Menjawab tantangan tersebut, tim Pengabdian Kepada Masyarakat (PKM) Universitas Warmadewa (Unwar) yang dipimpin Dr. I Made Mardika bersama anggota, Prof. Dr. I Made Suwitra dan I Putu Yudi Prabhadika, menggagas program revitalisasi Warisan Budaya Tak Benda (WBTB) di Desa Heritage Gelgel. Program yang didukung hibah Kementerian Pendidikan Tinggi, Sains, dan Teknologi tahun 2025 ini berfokus pada tiga bidang utama: seni lukis, seni tari, dan digitalisasi lontar.
Pada 26–29 Juni 2025, tim menggelar workshop seni lukis wayang Kamasan di Sanggar Pande Rumah Wayang. Sebanyak 12 anak dilatih teknik pewarnaan klasik dengan cara modern. Hasil lukisan mereka dituangkan dalam media goodie bag, sebagai inovasi agar seni tradisi bisa hadir lebih dekat dengan kehidupan masyarakat modern.
Selanjutnya, pada 25–26 Juli 2025, dilakukan digitalisasi lontar kuno bersama peneliti BRIN di rumah Jero Mangku Dasar Buana Gelgel. Tiga cakep lontar berhasil dialihmediakan ke format digital, lengkap dengan terjemahan, guna melestarikan teks klasik yang rentan rusak akibat usia bahan.
Di bidang tari, generasi muda sekaha teruna-teruni penyungsung Pura Batur Kamasan mendapat pelatihan tari wayang wong. Regenerasi ini memastikan keberlanjutan tarian sakral dan memperkuat peran pemuda dalam pelestarian budaya.
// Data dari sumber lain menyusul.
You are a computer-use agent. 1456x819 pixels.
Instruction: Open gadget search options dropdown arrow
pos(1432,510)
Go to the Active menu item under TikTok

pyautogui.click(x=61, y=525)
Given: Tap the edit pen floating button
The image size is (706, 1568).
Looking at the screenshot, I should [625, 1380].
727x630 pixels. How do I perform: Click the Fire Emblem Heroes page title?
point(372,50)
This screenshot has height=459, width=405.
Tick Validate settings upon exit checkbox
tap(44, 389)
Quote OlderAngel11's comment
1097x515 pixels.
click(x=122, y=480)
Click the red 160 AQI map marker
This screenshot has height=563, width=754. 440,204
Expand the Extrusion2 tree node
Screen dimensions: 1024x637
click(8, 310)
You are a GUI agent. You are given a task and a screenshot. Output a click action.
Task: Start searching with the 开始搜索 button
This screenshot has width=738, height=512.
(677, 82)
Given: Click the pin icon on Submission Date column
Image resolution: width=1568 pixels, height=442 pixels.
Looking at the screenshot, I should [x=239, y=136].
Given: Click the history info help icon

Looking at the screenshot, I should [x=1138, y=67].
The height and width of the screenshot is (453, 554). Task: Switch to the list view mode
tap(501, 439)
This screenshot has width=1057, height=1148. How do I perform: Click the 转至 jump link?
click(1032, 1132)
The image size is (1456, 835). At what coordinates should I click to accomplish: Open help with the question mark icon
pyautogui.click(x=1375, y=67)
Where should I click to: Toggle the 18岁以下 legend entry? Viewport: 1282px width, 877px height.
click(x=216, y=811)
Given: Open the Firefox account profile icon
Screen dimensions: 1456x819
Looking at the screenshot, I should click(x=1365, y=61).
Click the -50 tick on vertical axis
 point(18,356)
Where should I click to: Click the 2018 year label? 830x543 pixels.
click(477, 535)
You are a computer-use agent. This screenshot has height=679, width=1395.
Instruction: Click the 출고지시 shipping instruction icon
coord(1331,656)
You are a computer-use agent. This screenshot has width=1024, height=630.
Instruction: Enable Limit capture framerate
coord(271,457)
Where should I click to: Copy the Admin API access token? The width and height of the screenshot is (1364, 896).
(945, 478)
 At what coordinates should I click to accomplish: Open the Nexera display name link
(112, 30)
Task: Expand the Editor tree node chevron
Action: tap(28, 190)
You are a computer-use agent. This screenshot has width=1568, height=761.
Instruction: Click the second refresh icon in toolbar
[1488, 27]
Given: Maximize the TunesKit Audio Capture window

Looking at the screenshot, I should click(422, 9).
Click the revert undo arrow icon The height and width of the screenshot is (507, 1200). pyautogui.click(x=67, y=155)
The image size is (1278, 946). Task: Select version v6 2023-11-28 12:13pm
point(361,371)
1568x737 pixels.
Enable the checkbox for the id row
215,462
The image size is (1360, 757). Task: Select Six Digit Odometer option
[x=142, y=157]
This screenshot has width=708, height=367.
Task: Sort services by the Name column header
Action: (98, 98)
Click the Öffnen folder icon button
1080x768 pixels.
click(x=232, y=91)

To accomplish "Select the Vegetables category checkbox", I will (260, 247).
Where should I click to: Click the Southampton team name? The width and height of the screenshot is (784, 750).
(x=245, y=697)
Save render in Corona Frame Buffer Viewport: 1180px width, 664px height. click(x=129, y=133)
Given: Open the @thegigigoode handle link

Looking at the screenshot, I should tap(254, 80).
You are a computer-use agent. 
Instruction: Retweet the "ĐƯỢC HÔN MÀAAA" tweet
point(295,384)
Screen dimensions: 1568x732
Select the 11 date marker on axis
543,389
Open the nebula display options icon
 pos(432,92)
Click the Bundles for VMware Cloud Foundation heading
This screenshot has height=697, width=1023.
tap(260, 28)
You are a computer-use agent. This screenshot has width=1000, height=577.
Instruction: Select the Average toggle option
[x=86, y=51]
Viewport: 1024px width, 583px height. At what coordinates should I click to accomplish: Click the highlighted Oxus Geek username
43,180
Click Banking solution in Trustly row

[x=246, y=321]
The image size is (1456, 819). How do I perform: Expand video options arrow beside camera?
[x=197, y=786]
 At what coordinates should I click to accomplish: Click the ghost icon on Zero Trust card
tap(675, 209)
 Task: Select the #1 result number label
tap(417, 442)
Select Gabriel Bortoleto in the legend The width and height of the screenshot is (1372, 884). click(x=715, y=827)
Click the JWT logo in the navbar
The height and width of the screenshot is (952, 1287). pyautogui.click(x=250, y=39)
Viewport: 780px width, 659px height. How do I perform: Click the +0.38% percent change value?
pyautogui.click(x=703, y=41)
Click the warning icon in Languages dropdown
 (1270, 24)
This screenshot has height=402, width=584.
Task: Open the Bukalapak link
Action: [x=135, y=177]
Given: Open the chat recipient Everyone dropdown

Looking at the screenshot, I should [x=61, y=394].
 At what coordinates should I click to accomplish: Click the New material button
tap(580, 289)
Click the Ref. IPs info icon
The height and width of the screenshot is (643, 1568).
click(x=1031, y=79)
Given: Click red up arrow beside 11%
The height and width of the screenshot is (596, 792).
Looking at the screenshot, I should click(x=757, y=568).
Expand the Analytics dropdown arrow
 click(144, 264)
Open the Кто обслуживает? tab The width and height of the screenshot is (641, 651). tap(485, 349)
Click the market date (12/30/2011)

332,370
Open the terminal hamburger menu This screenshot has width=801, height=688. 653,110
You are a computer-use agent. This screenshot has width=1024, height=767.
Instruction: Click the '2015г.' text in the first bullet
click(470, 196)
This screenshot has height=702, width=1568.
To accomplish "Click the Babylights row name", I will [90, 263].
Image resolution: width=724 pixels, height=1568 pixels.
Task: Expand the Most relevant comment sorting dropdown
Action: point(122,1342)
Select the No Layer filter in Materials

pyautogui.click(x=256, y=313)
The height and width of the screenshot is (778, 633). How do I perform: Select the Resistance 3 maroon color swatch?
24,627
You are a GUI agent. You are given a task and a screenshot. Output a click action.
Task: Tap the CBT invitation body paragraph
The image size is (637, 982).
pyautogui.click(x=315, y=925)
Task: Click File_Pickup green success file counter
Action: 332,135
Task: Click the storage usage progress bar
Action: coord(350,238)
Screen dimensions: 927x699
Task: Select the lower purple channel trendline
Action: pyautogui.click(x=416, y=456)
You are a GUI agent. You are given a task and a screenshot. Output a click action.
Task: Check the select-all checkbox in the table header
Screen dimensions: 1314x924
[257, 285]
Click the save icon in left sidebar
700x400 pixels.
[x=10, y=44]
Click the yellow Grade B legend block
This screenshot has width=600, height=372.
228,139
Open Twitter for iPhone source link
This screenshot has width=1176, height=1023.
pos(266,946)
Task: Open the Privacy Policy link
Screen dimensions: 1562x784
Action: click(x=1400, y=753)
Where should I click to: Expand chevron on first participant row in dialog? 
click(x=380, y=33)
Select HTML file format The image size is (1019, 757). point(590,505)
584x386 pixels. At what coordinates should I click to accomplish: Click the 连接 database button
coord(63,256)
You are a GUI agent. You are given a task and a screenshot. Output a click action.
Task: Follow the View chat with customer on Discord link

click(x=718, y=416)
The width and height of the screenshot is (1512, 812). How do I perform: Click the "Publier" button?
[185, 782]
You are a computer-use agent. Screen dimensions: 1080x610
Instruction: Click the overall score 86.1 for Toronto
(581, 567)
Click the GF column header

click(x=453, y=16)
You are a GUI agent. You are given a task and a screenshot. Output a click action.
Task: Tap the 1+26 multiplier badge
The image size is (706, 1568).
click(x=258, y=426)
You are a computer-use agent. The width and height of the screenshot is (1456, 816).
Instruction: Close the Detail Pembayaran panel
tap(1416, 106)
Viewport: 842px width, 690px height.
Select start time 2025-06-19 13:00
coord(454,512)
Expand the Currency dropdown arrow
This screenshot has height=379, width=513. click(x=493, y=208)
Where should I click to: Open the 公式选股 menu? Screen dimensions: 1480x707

“Melalui kegiatan tersebut kami ingin menghadirkan seni tradisi yang tetap otentik namun bisa relevan dengan zaman. Selain melestarikan warisan budaya, masyarakat juga mendapat ruang berinovasi, termasuk memanfaatkan seni lukis wayang sebagai produk kreatif yang bernilai ekonomi,” jelas Dr. Mardika saat ditemui di gedung Pascasarjana Unwar, (22/9/2025).
Revitalisasi WBTB ini menegaskan bahwa Gelgel bukan hanya situs sejarah, melainkan ruang budaya yang hidup lintas generasi. Dengan dukungan akademisi, masyarakat, serta generasi muda, Desa Heritage Gelgel diharapkan terus menjadi kebanggaan Bali sekaligus inspirasi global.
“Ke depan, kawasan ini dapat menjadi authentic living culture yang memperkaya daya tarik wisata budaya,” pungkasnya.